WHAT THE EXERCISE ASKS:
The copy must run from the first line of the entries below through the line containing "This screenshot has height=612, width=850.", restated word for word, with pictures left out.

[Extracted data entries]
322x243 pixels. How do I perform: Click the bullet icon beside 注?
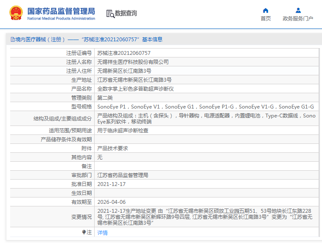point(84,232)
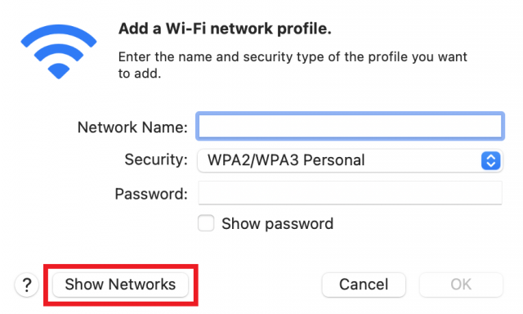Click the Enter the name and security description
The image size is (523, 314).
[x=293, y=65]
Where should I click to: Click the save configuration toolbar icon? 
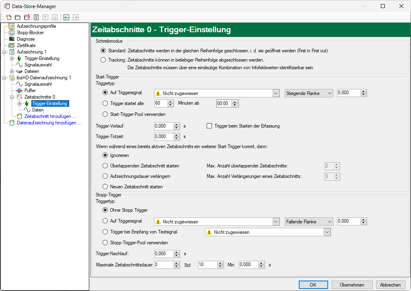click(36, 17)
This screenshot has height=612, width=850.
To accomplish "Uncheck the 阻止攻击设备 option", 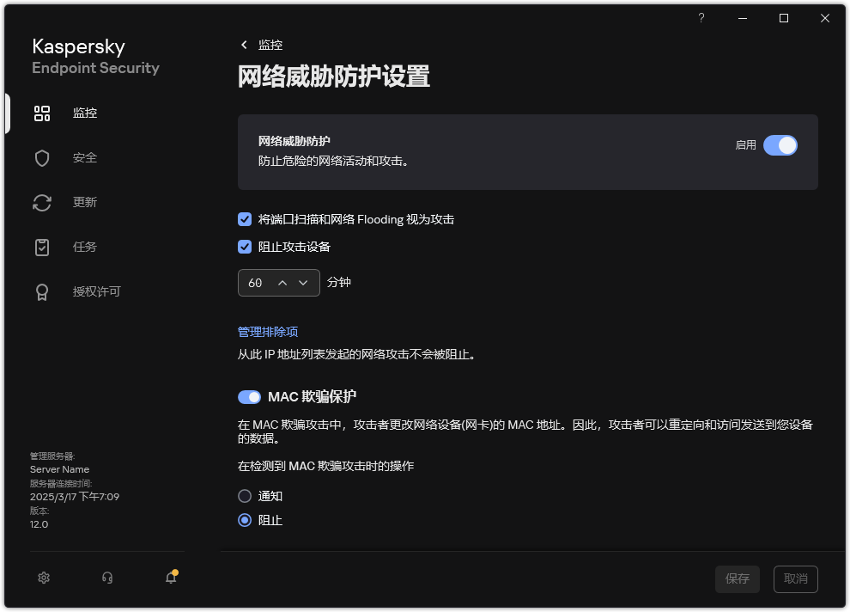I will coord(245,247).
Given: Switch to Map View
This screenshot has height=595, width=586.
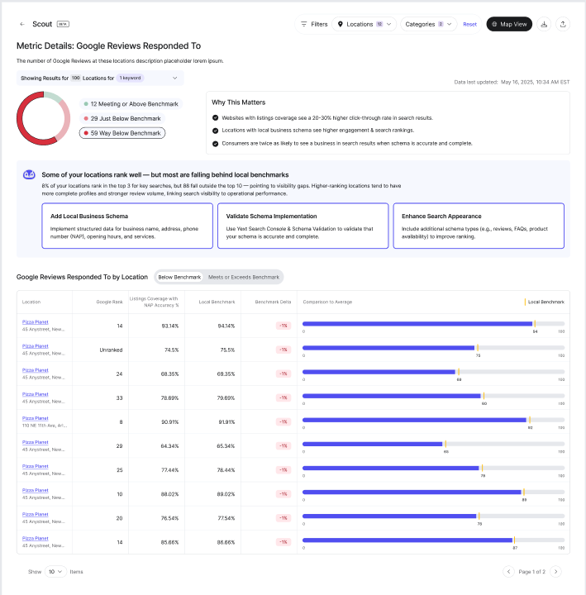Looking at the screenshot, I should 509,24.
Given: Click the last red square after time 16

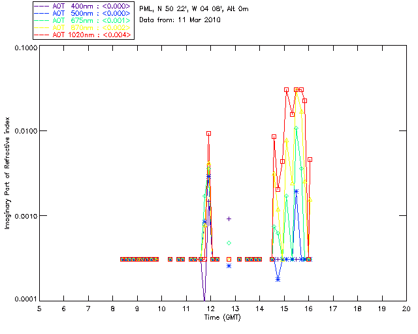Looking at the screenshot, I should [x=310, y=160].
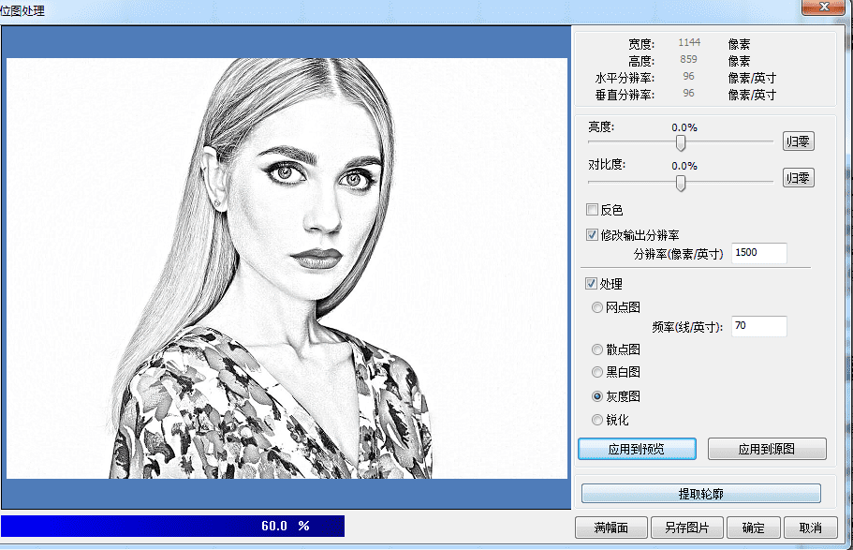Click the 应用到预览 button
The height and width of the screenshot is (550, 853).
[x=637, y=449]

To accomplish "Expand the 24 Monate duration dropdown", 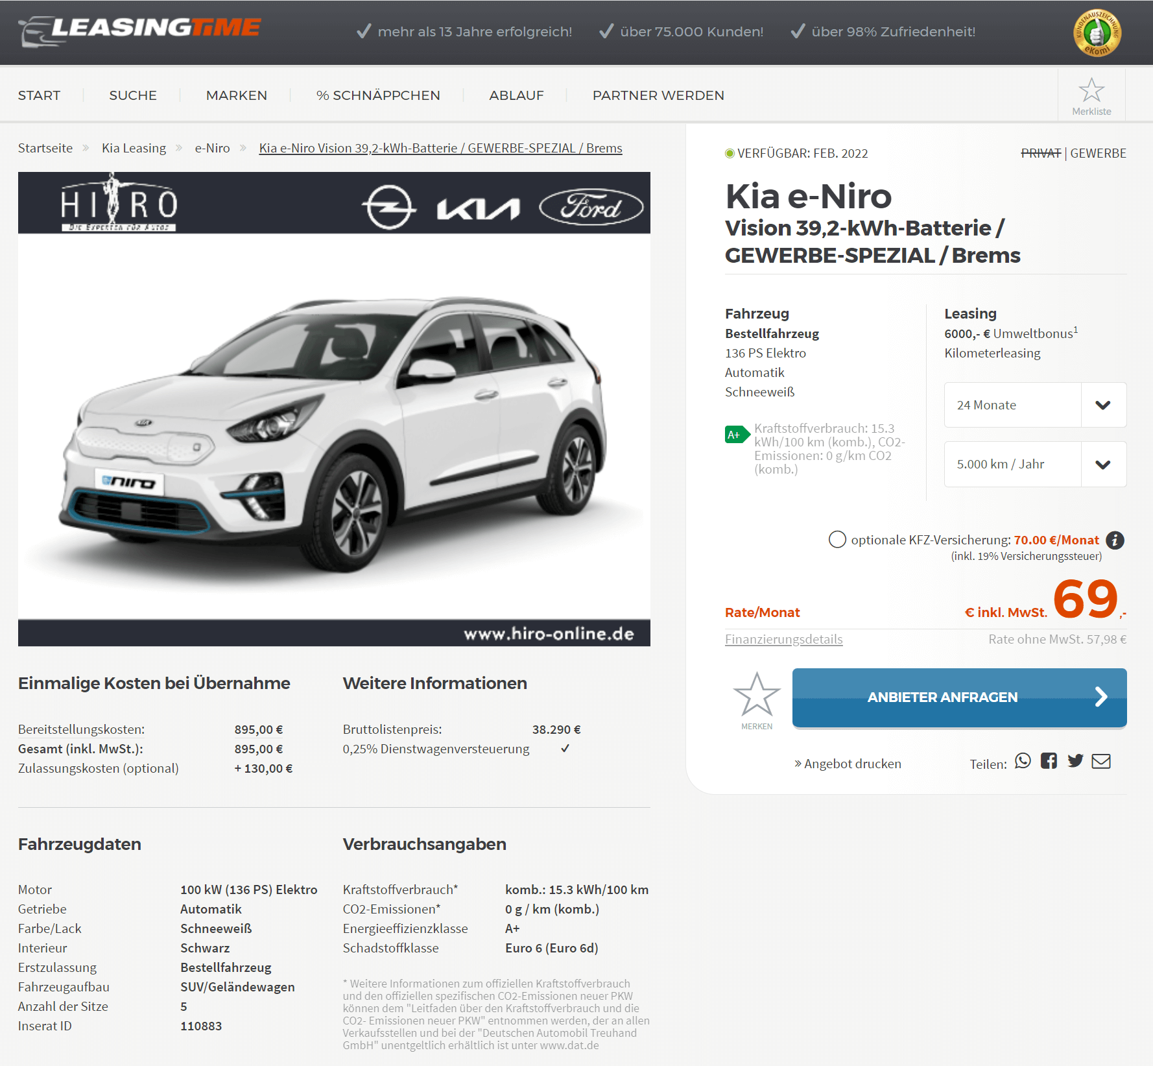I will [x=1035, y=405].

RESPONSE:
322x243 pixels. How do I perform: Click the bullet icon beside 注?
point(84,232)
Click the Enter the name and security description
The image size is (523, 314).
[x=293, y=65]
Where should I click to: Click the save configuration toolbar icon? 
click(36, 17)
This screenshot has height=612, width=850.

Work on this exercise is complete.